Ma il caso sopra citato è l’emblema di una certa imprecisione che caratterizza la nozione di compensi; imprecisione che provocherà più di una incertezza in merito alla sussistenza o meno dell’obbligo di operazione di ritenuta. Infatti, mentre possiamo dire che certamente la ritenuta non sarà operata sulla somma versata al professionista per aver acquistato un suo bene strumentale (pur se la plusvalenza che eventualmente si genera in capo a quest’ultimo concorre a pieno titolo alla formazione del reddito da lavoro autonomo), questa certezza è del tutto assente rispetto ad altre casistiche. Per citare un esempio, pensiamo al riaddebito (da parte di un professionista al suo collega) di parte del costo del personale dipendente utilizzato da entrambi i professionisti. Che non si tratti di un compenso in senso stretto è convinzione diffusa, ma chi scrive non vede molte differenze concettuali rispetto al riaddebito delle spese per trasferte; ipotesi che pure determinava l’obbligo di operare la ritenuta d’acconto (come ampiamente segnalato nella Relazione Illustrativa al D.Lgs 192/24), e quindi il dubbio sulla esistenza dell’obbligo sussiste.

 

Momento imponibile dei compensi bonificati a fine anno

Un tema destinato a modificare la prassi operativa quotidiana è quello della rilevanza fiscale delle somme percepite in un periodo d’imposta successivo a quello nel quale sono stati corrisposti dal sostituto d’imposta. La nuova regola, peraltro avente efficacia retroattiva dall’1.1.2024, stabilisce che il percipiente deve inserire il compenso nel periodo d’imposta nel quale sorge l’obbligo di operare la ritenuta per l’erogante sostituto d’imposta. È noto che tale obbligo sorge al momento del pagamento del compenso e che tale momento (risposta ad interpello n. 77 data a Telefisco 2024: “si deve ritenere che, in applicazione del principio di cassa, il momento rilevante ai fini dell’effettuazione del bonifico bancario è quello in cui il professionista dà l’ordine di pagamento alla banca“) coincide con quello nel quale il sostituto d’imposta ha conferito l’ordine alla banca di esecuzione del bonifico. Ebbene, già è stata segnalata da più parti l’incongruenza della norma che condiziona un elemento così delicato, quale è il momento di imputazione di un provento nel reddito imponibile, ad una circostanza che non è nota al percettore, se non tramite un volontario e collaborativo atteggiamento dell’erogante.

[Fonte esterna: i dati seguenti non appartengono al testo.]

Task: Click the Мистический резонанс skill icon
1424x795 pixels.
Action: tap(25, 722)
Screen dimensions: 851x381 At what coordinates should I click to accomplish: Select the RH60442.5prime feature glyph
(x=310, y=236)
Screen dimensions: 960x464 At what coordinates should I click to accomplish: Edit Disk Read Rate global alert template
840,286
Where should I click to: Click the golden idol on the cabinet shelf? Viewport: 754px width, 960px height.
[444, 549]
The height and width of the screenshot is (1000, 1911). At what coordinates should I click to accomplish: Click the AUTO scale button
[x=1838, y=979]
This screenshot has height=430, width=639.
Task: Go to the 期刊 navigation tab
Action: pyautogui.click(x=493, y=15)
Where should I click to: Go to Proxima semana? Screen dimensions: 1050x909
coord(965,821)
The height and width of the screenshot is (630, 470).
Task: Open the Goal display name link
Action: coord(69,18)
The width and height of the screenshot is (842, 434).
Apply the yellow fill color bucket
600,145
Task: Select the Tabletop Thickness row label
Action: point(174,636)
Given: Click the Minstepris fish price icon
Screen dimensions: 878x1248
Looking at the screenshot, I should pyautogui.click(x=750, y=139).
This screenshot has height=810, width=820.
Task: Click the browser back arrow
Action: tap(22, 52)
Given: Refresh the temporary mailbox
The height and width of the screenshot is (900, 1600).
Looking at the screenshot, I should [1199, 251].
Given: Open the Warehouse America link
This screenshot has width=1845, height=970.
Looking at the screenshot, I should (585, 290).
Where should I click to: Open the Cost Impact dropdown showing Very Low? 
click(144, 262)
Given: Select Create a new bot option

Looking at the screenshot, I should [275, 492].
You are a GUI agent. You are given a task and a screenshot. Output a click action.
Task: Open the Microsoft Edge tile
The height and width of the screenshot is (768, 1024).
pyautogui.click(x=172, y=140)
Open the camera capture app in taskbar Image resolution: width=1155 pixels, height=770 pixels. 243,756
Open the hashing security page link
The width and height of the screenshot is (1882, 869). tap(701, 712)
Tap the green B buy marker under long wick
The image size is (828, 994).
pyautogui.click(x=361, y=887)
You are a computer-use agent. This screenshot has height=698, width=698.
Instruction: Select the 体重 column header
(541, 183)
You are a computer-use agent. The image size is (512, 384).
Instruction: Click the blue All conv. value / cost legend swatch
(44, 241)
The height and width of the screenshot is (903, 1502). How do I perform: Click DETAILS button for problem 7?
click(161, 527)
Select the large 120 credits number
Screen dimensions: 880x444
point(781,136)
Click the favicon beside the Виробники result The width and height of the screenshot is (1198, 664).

Costui, infatti, non è tenuto in nessun modo a fornire al percettore l’indicazione del momento in cui ha dato ordine alla banca di eseguire il pagamento, mentre quest’ultima informazione è basilare per il percipiente al fine di determinare correttamente il proprio reddito. Certamente si potrebbe obiettare che questa informazione sarà prima o poi nota al percipiente tramite la consegna della Certificazione Unica, ma ciò non toglie che potrebbe essere interesse del percipiente sapere immediatamente se un certo componente partecipa al suo reddito imponibile, e non dopo alcuni mesi rispetto all’evento che ha generato il momento imponibile.

Inoltre, questa novità normativa (che certamente può dirsi non del tutto razionale) dimostra un mancato coordinamento tra la normativa Iva e quella delle imposte dirette. Ai fini di quest’ultimo comparto impositivo (II.DD), si genera una sorta di anticipazione del momento imponibile, nel senso che la somma che il percipiente vede accreditata nei primi giorni dell’anno X + 1, potrebbe essere, di diritto, un componente positivo dell’anno X, ma resta il fatto che l’accredito in capo al percipiente si manifesta nell’anno X + 1. Ciò comporta che, ai fini Iva, il momento imponibile non subisce alcuna anticipazione rispetto alla data in cui il percipiente vede l’accredito eseguito sul suo conto corrente, come del resto ha ricordato la Circolare n. 44/E/2012 in materia di Iva per cassa, in cui tale momento veniva fatto coincidere con l’avvenuto accredito del pagamento bonificato sul conto corrente del percipiente.

In sostanza si avrà uno scenario normativo veramente poco razionale nel quale, ai fini delle imposte sul reddito, una certa somma viene fatta affluire anticipatamente all’esercizio precedente, mentre ai fini Iva la stessa somma va fatturata nel periodo d’imposta successivo. E, ricordiamolo, per entrambi i comparti impositivi, viene applicato il medesimo principio, cioè quello di cassa.